====== Given data

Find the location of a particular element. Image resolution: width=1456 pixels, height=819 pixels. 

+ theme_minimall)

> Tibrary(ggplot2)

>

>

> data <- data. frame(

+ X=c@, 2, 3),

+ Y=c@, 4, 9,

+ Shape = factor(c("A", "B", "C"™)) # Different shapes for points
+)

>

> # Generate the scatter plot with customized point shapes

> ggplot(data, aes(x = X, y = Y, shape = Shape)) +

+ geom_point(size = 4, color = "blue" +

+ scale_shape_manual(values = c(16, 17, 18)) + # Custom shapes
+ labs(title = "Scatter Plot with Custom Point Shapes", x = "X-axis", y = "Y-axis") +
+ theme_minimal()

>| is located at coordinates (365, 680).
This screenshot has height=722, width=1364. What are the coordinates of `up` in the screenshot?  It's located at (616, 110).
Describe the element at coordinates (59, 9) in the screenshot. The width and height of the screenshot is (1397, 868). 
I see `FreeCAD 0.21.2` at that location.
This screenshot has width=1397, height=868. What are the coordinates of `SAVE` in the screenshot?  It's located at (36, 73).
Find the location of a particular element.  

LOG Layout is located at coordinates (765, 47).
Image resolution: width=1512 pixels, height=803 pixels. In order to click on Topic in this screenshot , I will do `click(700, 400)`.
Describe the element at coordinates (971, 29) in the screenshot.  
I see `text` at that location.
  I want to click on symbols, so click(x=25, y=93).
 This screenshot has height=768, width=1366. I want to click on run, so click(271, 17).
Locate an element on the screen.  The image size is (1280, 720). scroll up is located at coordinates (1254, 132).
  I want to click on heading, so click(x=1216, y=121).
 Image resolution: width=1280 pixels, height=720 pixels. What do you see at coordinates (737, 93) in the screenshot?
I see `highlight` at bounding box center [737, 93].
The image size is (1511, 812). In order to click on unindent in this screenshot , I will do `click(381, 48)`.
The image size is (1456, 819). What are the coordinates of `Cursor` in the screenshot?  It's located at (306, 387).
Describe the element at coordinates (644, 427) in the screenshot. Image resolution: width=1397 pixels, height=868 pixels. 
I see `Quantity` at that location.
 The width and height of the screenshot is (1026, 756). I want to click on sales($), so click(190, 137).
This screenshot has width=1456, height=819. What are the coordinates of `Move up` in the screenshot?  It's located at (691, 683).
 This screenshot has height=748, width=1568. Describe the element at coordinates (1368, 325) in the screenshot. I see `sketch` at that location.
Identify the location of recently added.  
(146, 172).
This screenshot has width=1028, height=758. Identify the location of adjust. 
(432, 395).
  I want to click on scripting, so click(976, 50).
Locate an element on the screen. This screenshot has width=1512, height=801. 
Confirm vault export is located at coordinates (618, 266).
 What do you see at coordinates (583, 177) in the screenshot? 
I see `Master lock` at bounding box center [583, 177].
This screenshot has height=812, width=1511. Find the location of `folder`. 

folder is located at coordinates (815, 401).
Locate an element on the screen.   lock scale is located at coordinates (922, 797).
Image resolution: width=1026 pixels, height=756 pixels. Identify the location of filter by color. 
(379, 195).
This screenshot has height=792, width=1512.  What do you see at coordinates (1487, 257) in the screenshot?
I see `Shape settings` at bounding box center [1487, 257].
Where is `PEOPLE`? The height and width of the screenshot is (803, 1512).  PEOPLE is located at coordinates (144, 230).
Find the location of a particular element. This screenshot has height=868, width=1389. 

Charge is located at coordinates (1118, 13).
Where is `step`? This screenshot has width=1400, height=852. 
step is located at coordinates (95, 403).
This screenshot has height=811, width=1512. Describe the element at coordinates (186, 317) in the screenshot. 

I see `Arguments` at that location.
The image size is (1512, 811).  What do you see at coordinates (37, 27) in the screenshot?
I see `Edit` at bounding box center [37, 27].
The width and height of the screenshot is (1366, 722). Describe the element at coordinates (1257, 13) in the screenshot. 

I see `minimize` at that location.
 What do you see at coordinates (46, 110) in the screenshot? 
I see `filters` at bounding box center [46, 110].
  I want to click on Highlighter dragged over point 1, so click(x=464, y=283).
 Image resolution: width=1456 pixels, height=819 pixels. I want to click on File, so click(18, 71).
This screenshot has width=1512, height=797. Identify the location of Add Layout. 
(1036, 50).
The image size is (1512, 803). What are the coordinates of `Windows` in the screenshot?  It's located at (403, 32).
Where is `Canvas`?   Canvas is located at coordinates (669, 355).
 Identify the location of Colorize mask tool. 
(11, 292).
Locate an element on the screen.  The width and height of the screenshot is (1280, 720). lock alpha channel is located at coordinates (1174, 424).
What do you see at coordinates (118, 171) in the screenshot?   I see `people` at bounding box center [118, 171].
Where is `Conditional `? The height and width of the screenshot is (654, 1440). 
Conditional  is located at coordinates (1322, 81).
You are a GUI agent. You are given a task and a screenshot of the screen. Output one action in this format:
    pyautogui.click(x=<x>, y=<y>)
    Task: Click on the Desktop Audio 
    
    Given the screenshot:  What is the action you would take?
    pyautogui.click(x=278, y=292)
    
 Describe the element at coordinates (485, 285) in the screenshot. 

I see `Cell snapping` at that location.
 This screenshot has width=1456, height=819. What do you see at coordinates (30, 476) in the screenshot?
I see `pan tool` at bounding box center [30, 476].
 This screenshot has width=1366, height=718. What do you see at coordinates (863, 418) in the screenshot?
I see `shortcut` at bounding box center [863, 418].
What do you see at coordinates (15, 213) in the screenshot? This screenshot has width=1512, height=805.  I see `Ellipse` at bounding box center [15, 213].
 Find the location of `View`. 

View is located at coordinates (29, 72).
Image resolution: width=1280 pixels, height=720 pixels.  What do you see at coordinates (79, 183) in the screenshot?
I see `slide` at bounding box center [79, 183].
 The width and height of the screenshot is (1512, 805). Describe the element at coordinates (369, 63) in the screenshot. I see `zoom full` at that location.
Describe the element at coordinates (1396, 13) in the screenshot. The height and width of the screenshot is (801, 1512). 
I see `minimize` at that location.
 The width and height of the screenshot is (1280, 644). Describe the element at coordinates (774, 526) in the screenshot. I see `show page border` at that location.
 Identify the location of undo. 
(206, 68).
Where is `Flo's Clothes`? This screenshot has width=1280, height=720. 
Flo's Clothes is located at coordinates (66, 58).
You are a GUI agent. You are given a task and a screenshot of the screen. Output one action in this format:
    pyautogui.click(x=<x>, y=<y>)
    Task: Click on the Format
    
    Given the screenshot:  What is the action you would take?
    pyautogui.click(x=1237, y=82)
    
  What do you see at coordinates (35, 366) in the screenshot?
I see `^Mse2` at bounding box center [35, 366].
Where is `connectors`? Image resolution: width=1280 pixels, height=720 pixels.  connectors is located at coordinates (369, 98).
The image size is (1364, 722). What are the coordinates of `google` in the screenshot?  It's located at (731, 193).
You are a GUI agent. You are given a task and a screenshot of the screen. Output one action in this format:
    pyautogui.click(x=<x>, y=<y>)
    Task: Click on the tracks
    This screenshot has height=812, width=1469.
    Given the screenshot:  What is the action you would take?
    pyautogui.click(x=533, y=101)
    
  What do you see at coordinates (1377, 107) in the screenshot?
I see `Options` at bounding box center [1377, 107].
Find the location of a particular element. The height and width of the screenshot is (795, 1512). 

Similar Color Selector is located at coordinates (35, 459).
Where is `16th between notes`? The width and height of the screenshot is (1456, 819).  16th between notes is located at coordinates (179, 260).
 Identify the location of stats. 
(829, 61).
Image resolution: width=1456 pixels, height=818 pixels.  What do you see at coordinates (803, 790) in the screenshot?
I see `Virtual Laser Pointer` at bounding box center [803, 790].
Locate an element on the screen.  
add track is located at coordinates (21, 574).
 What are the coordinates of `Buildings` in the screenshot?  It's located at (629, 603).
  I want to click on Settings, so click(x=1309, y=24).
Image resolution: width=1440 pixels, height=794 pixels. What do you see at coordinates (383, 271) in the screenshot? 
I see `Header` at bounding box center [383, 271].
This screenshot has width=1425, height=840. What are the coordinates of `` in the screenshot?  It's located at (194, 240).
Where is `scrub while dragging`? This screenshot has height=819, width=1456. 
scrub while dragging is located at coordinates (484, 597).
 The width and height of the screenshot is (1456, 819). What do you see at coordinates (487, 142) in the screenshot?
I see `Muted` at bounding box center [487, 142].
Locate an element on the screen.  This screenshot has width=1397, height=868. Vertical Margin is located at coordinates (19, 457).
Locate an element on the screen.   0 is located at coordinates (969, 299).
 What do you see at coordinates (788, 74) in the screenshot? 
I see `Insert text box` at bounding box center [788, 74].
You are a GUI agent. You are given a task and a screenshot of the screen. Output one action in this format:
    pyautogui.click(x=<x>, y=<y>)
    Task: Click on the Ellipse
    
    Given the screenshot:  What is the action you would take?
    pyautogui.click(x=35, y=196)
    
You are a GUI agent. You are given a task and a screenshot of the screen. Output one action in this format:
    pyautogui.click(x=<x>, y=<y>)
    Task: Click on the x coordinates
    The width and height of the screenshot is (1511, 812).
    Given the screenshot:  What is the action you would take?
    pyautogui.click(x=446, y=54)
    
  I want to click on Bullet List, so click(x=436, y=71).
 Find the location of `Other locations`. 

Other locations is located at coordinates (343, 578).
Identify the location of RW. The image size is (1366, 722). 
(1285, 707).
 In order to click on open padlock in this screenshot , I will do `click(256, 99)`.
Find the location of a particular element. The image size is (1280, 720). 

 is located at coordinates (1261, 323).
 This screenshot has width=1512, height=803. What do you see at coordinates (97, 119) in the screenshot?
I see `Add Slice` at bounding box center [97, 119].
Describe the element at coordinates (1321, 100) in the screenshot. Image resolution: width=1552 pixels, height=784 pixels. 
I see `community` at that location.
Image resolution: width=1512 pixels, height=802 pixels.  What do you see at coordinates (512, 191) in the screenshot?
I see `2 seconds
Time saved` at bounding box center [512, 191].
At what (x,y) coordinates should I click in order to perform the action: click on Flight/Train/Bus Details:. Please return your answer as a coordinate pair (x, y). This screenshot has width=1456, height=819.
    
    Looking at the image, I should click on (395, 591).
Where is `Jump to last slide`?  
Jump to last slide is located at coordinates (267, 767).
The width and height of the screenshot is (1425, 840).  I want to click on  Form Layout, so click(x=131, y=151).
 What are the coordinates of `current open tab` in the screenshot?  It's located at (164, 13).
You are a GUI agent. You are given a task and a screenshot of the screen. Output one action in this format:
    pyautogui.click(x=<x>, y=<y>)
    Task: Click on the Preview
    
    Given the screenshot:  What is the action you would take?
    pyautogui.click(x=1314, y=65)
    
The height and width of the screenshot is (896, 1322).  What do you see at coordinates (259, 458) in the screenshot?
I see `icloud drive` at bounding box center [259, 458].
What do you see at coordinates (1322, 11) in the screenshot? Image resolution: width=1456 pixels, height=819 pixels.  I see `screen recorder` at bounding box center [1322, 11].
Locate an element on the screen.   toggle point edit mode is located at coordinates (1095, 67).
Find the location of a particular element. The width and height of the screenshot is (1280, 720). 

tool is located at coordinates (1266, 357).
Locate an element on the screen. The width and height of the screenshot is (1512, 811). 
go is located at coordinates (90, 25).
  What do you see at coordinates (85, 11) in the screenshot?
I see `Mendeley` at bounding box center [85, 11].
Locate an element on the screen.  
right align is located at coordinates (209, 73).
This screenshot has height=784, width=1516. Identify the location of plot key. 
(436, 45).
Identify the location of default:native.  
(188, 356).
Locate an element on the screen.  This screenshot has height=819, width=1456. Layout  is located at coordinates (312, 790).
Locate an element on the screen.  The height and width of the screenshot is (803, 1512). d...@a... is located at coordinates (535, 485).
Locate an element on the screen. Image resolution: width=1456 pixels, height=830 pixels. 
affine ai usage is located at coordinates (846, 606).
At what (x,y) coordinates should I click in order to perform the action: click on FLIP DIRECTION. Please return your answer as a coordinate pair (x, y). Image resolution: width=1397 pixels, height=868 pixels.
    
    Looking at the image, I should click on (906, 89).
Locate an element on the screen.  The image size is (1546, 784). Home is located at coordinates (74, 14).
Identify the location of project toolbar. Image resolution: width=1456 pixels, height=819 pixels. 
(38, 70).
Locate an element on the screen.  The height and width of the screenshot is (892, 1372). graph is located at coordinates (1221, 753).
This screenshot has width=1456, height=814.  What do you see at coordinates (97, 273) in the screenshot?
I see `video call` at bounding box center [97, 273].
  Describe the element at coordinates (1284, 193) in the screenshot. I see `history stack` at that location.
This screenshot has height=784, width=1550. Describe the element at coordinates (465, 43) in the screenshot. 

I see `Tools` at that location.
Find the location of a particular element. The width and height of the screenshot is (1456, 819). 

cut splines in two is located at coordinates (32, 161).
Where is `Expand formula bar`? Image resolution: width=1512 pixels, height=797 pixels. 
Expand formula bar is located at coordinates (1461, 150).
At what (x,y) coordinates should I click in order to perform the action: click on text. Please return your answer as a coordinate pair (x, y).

============

→ Set problem
Copy out the records again without any changes, starting from their first line and ending with the line that contains "This screenshot has height=768, width=1366.", including that line.

→ Answer below
Find the location of a particular element. Image resolution: width=1456 pixels, height=819 pixels. 

+ theme_minimall)

> Tibrary(ggplot2)

>

>

> data <- data. frame(

+ X=c@, 2, 3),

+ Y=c@, 4, 9,

+ Shape = factor(c("A", "B", "C"™)) # Different shapes for points
+)

>

> # Generate the scatter plot with customized point shapes

> ggplot(data, aes(x = X, y = Y, shape = Shape)) +

+ geom_point(size = 4, color = "blue" +

+ scale_shape_manual(values = c(16, 17, 18)) + # Custom shapes
+ labs(title = "Scatter Plot with Custom Point Shapes", x = "X-axis", y = "Y-axis") +
+ theme_minimal()

>| is located at coordinates (365, 680).
This screenshot has height=722, width=1364. What are the coordinates of `up` in the screenshot?  It's located at (616, 110).
Describe the element at coordinates (59, 9) in the screenshot. The width and height of the screenshot is (1397, 868). 
I see `FreeCAD 0.21.2` at that location.
This screenshot has width=1397, height=868. What are the coordinates of `SAVE` in the screenshot?  It's located at (36, 73).
Find the location of a particular element.  

LOG Layout is located at coordinates (765, 47).
Image resolution: width=1512 pixels, height=803 pixels. In order to click on Topic in this screenshot , I will do `click(700, 400)`.
Describe the element at coordinates (971, 29) in the screenshot.  
I see `text` at that location.
  I want to click on symbols, so click(x=25, y=93).
 This screenshot has height=768, width=1366. I want to click on run, so click(271, 17).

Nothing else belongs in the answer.